◆ INSTRUCTIONS TO FOLLOW
Look through the data below and show every line that includes "agent".
[[ DATA open ]]
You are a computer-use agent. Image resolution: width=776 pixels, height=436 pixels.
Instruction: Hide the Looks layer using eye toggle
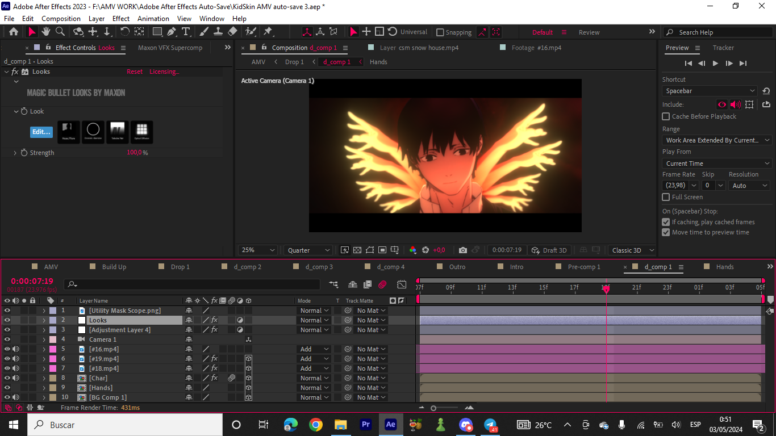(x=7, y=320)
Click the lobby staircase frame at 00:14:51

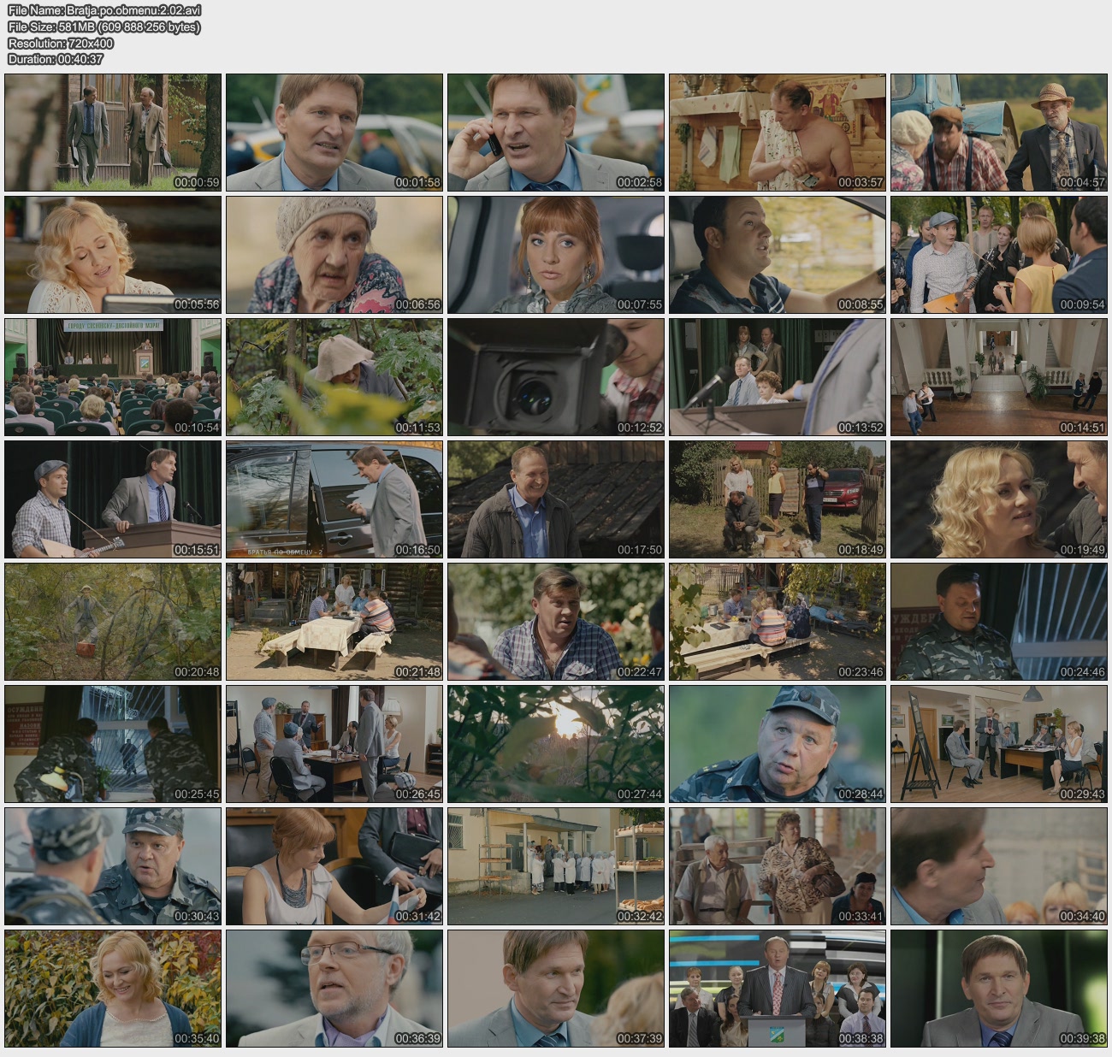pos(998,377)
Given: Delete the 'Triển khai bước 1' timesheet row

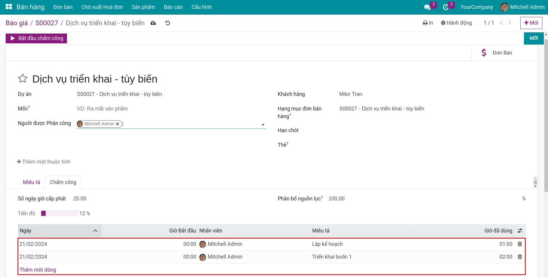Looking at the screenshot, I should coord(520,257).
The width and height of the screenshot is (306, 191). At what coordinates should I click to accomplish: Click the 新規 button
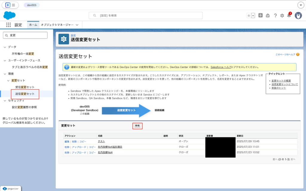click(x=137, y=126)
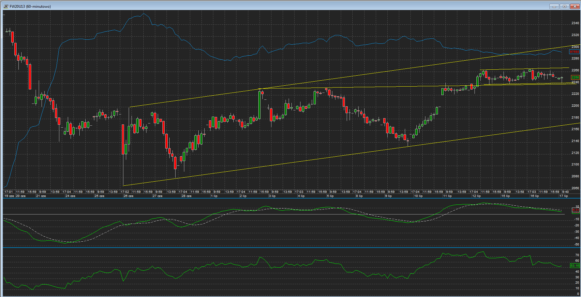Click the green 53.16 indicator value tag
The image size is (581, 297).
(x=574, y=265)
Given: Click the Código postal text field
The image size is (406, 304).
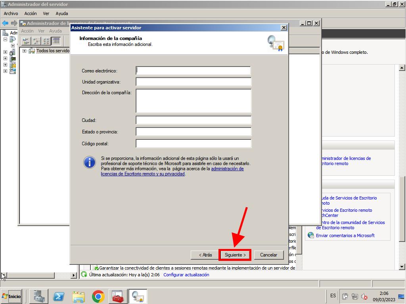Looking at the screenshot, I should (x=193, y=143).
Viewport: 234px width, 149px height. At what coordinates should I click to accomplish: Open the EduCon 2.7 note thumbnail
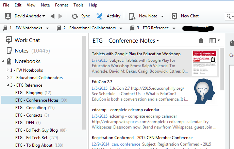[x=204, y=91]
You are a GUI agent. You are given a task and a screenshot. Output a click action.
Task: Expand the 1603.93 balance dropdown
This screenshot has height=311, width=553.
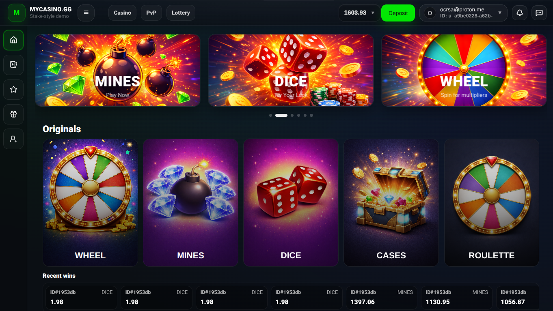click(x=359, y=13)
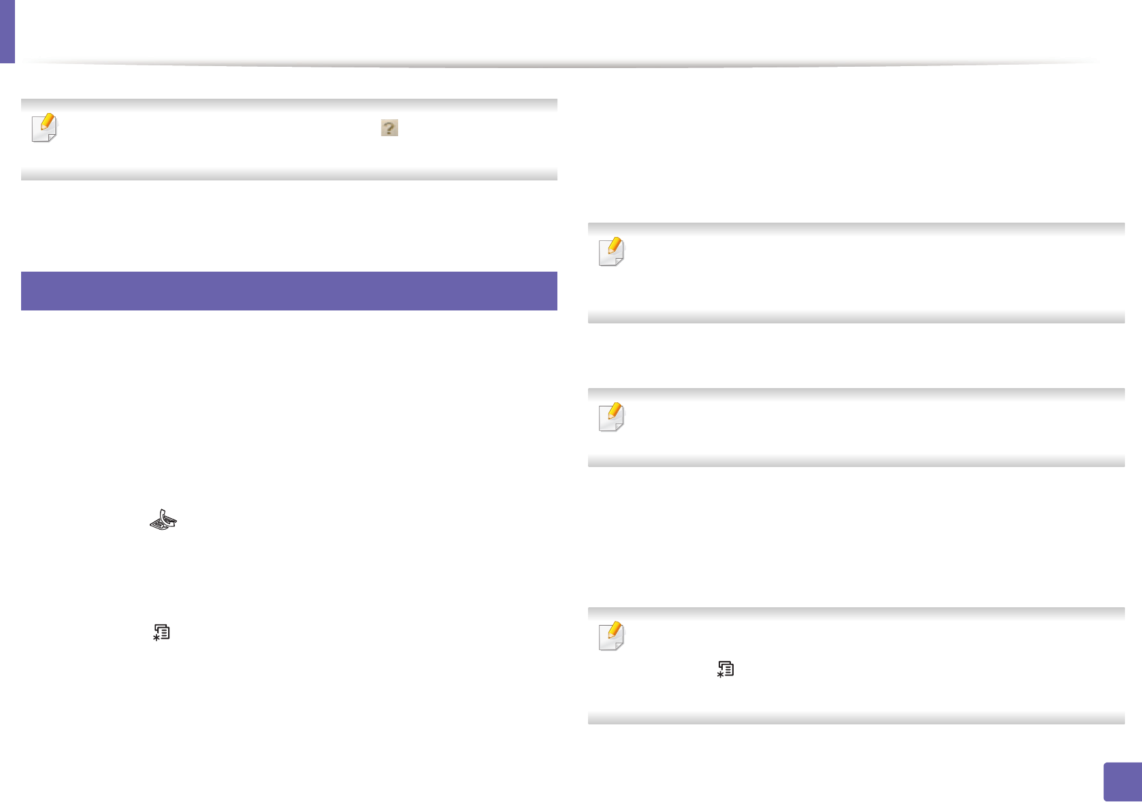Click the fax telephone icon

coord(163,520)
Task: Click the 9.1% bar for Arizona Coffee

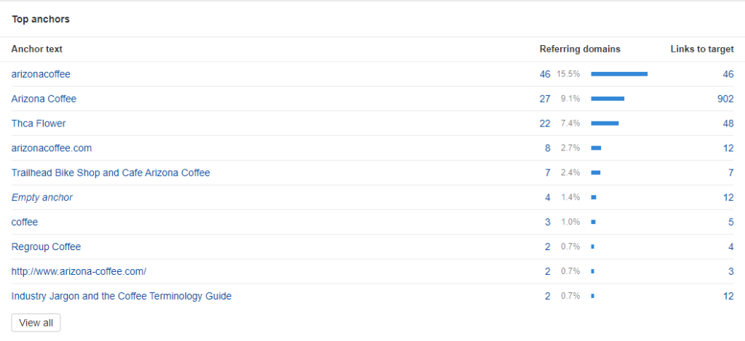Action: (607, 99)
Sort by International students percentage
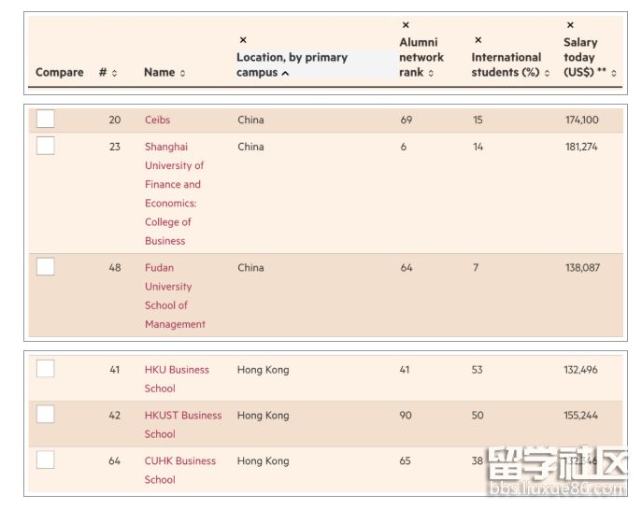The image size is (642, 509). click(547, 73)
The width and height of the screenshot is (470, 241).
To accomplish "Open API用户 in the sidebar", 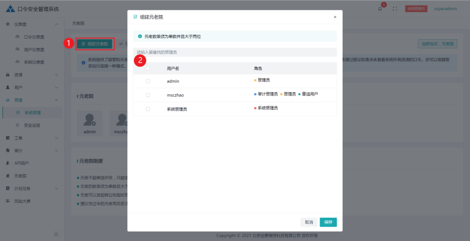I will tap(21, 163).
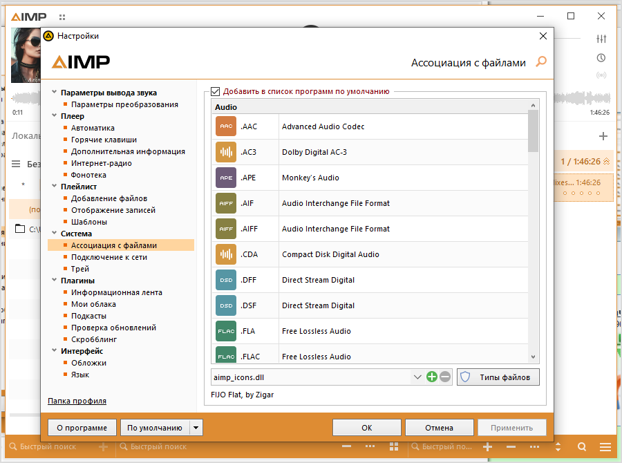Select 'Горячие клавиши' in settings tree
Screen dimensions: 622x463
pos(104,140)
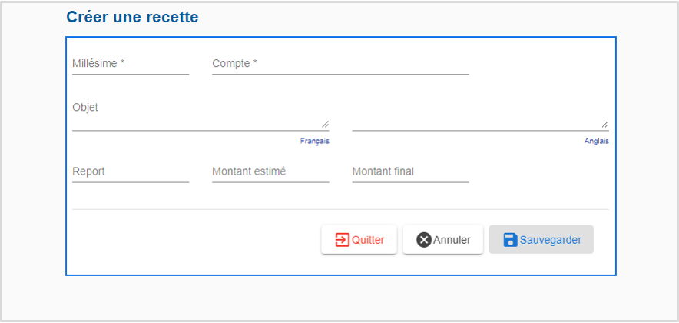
[[ DATA closed ]]
◆ ANSWER SPACE
You are a computer-use agent. Image resolution: width=776 pixels, height=436 pixels.
You are a GUI agent. You are given a task and a screenshot. Output a click action.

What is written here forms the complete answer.